__What you should do__
Within the data that follows, set down exactly the lines from the one containing "Open magnifier next" through the one containing "Select the Order view radio button", both ends included.

__Data for the task__
___
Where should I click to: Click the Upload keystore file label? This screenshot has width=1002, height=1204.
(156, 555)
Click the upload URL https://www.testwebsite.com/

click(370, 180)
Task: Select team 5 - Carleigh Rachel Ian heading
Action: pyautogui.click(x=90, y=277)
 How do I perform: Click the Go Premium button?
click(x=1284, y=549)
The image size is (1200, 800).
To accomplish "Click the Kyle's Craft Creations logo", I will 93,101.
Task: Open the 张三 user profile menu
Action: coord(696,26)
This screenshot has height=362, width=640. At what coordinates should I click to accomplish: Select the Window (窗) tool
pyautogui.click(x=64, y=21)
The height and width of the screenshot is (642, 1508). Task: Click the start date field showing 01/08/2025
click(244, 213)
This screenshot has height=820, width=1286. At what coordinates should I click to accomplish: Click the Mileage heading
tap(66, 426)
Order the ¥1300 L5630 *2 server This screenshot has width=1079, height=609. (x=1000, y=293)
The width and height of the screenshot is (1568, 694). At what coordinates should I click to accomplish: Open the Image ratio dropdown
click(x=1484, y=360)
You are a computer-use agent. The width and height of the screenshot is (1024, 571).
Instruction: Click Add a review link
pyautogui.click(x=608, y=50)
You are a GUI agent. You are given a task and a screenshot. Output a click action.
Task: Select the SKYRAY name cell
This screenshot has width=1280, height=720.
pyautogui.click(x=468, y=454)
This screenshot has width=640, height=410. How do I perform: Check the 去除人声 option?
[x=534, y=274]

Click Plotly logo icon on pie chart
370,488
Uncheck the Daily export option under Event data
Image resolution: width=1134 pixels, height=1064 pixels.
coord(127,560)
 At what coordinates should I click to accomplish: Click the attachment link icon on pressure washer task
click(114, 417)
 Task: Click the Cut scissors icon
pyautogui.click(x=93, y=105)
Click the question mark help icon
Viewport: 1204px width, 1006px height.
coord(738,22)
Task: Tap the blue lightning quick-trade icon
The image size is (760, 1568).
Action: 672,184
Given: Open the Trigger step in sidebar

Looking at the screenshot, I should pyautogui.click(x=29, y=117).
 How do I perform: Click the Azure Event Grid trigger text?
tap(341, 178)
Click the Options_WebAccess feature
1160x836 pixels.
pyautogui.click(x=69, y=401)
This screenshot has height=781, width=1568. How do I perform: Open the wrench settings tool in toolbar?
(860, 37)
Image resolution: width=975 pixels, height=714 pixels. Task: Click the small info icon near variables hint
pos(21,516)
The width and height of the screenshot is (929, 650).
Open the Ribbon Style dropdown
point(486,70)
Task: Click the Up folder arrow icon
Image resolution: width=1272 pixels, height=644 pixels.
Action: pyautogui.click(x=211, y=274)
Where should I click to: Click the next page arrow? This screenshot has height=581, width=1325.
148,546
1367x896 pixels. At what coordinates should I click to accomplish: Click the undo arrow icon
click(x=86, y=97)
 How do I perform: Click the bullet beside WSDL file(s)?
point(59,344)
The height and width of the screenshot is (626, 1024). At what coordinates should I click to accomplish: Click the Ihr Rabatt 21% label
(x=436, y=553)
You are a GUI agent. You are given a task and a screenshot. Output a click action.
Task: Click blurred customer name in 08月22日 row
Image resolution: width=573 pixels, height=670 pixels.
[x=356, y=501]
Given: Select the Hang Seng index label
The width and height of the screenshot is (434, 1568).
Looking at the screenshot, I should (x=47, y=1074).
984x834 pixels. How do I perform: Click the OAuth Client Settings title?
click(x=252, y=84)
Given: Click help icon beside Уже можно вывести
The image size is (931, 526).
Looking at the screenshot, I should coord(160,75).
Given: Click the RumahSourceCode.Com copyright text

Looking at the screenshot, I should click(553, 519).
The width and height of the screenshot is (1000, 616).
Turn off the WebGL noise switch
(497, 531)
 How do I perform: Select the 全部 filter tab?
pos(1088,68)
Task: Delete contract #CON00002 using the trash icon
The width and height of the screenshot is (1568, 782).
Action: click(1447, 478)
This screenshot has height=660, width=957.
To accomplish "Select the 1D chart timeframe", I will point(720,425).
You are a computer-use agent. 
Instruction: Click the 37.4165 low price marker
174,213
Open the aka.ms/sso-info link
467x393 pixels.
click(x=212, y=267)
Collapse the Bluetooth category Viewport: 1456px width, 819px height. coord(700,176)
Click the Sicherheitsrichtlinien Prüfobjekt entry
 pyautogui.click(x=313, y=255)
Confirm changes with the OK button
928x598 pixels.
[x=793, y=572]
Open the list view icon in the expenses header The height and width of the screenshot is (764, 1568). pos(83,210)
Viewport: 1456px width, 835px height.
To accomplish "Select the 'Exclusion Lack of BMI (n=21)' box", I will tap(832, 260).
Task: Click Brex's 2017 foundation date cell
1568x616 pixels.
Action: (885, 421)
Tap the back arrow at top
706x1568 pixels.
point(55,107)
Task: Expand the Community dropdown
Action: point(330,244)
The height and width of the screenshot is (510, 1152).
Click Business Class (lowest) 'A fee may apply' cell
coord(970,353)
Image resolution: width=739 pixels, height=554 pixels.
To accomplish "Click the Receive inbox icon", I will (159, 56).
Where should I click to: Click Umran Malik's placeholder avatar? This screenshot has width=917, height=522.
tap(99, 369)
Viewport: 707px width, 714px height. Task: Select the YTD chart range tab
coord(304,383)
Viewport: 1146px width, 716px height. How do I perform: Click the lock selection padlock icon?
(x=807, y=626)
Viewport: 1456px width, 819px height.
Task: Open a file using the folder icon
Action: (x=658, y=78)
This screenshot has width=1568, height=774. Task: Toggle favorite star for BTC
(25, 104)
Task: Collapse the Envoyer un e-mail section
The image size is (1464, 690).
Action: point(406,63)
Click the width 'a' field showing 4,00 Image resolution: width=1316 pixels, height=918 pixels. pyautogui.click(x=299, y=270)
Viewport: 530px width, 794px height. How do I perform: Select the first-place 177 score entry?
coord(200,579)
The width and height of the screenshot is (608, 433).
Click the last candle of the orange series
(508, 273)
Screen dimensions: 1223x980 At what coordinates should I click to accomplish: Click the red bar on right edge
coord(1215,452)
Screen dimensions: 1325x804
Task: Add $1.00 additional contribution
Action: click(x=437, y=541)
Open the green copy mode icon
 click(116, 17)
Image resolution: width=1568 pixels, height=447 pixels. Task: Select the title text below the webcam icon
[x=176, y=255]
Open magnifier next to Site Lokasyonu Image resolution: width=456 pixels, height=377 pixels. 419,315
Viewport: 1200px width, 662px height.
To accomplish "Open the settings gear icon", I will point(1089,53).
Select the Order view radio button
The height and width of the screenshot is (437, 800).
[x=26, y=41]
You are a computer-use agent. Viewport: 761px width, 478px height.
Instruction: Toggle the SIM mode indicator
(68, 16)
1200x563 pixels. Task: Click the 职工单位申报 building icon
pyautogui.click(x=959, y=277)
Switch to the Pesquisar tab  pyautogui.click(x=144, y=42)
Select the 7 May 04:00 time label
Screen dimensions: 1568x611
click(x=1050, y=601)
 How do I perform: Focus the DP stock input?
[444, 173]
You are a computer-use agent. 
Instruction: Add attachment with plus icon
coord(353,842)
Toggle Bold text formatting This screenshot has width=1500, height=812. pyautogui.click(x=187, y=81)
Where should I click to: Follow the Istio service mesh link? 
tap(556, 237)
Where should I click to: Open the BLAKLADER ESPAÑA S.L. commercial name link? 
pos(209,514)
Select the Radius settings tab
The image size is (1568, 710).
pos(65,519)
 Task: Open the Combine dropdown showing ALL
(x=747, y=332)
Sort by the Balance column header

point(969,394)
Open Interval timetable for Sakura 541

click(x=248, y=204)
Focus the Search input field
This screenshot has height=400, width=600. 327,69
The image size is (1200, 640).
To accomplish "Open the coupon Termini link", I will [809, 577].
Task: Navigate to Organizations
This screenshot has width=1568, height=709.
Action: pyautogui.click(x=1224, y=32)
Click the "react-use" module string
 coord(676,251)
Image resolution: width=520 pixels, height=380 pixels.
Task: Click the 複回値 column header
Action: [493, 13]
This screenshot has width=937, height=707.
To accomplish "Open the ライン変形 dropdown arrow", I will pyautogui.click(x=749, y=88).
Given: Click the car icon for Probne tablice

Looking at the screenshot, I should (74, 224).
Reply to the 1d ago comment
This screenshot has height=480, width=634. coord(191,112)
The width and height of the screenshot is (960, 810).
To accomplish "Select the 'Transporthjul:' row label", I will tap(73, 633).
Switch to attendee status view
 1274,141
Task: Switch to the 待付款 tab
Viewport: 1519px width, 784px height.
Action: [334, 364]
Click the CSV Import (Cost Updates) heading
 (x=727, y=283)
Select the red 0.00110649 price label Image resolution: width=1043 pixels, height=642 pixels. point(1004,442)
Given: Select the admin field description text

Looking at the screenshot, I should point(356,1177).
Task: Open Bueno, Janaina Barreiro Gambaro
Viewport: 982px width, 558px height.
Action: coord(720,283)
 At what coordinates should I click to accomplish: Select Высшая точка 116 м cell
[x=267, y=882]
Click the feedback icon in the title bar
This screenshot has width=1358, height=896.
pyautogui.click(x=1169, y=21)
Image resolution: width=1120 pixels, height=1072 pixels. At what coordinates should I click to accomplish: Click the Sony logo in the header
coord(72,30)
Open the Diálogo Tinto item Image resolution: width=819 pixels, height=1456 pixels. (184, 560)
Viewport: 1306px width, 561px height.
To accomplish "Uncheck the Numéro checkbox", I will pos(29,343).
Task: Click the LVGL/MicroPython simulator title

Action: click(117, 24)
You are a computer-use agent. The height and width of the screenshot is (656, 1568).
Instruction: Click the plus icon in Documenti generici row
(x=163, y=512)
___
__Solution to this exercise__
Open magnifier next to Site Lokasyonu Image resolution: width=456 pixels, height=377 pixels. 419,315
Viewport: 1200px width, 662px height.
To accomplish "Open the settings gear icon", I will point(1089,53).
Select the Order view radio button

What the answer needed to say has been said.